Begin

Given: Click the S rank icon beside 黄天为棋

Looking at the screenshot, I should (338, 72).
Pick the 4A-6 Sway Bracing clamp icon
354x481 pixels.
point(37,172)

End

## YOUR INSTRUCTIONS:
Please find each line in the items above that contains the word "icon" and copy those lines out.

## WRITTEN ANSWER:
Given: Click the S rank icon beside 黄天为棋
Pick the 4A-6 Sway Bracing clamp icon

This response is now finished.